▶ Directions:
Pull out every line from the line containing "Image resolution: width=682" through the end of the material, both ends included, and reproduce it exactly. Keep pictures out.

----- Data for this task -----

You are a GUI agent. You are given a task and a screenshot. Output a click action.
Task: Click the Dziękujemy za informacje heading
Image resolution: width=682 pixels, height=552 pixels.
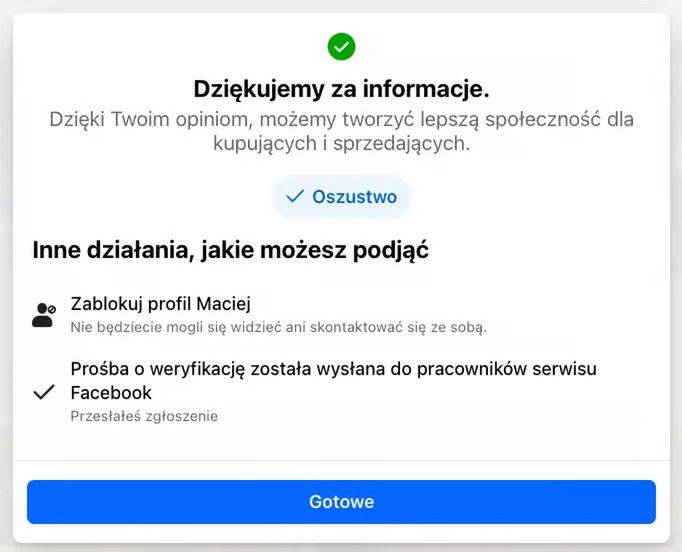341,89
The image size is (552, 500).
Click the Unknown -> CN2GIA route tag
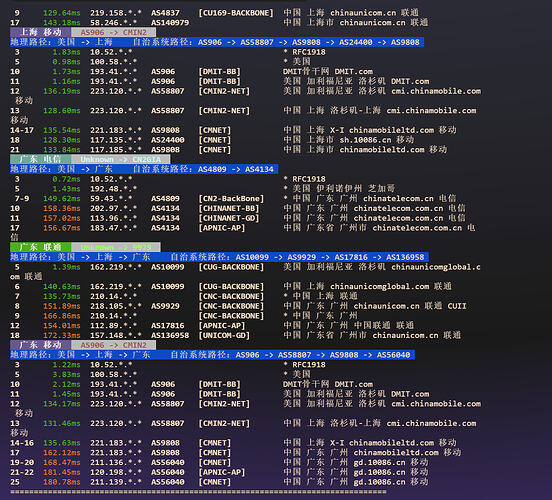click(x=120, y=159)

-----

▶ Problem solution:
Image resolution: width=682 pixels, height=552 pixels.
341,89
The image size is (552, 500).
Click the Unknown -> CN2GIA route tag
click(x=120, y=159)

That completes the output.